* WHAT YOU SHOULD DO:
The copy you print must match the listing exactly, with its pictures removed.
[DATA TO EXAMINE — start]
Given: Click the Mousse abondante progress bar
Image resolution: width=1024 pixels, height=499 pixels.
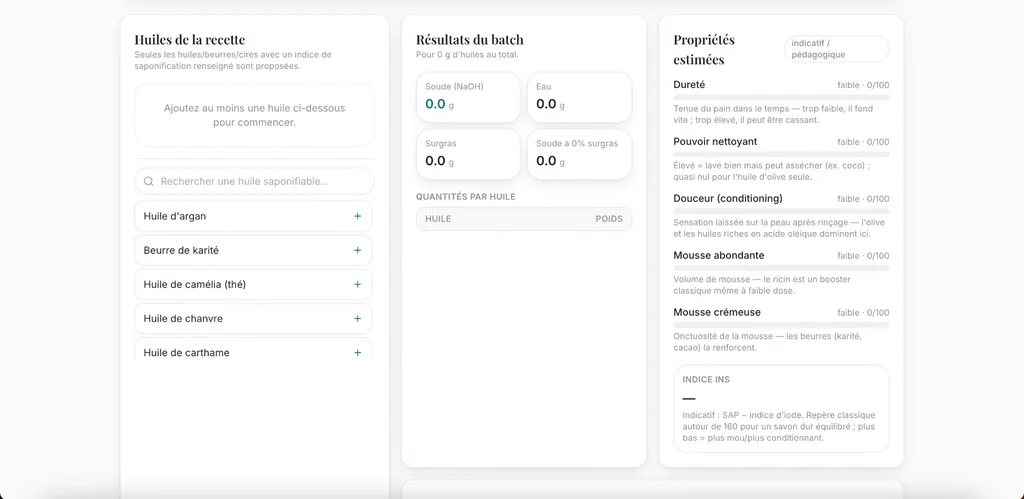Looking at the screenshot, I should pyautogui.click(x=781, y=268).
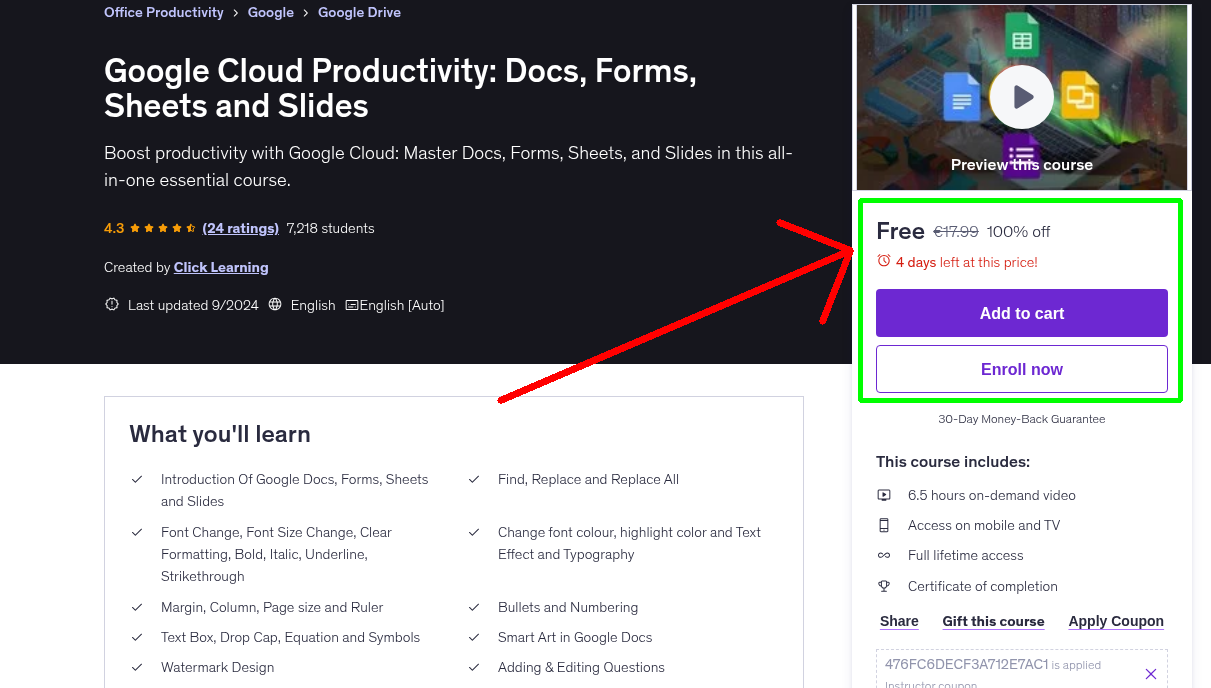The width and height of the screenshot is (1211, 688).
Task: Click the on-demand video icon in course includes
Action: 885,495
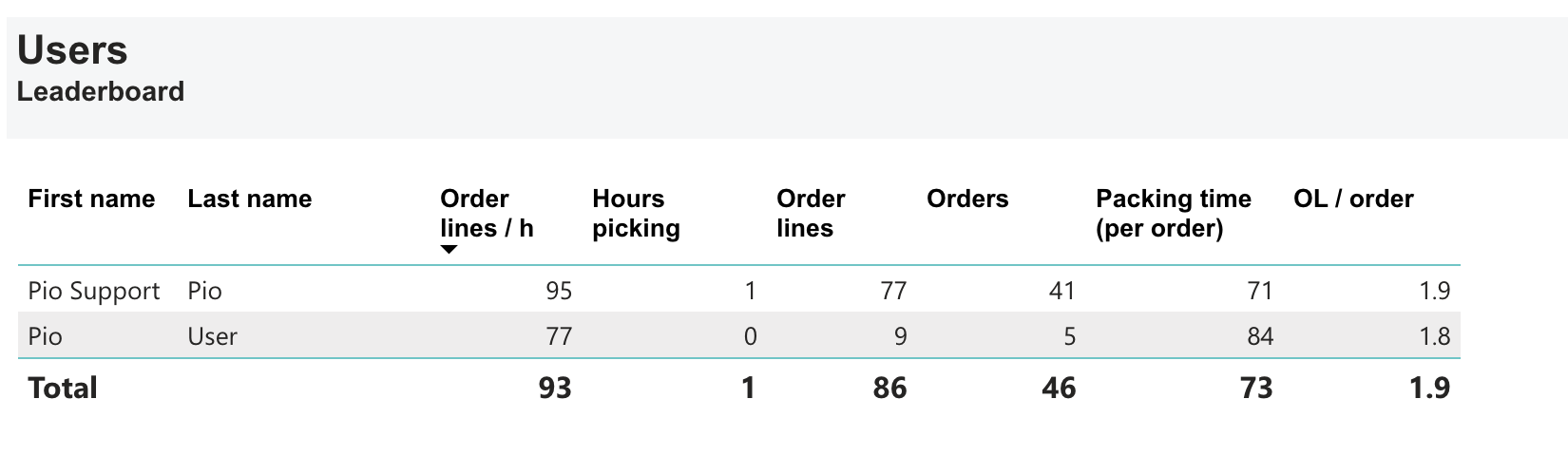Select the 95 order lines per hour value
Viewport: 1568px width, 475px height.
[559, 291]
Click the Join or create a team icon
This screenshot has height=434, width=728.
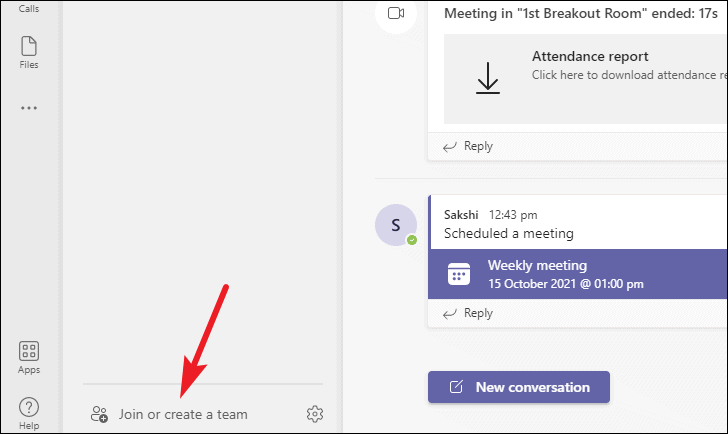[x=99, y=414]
[DATA TO EXAMINE — finish]
* WORKED SOLUTION:
Given: Click the Mousse abondante progress bar
Image resolution: width=1024 pixels, height=499 pixels.
Looking at the screenshot, I should pyautogui.click(x=781, y=268).
The width and height of the screenshot is (1211, 688).
Task: Click the on-demand video icon in course includes
Action: 885,495
Select the 95 order lines per hour value
Viewport: 1568px width, 475px height.
[559, 291]
Click the Join or create a team icon
This screenshot has height=434, width=728.
[x=99, y=414]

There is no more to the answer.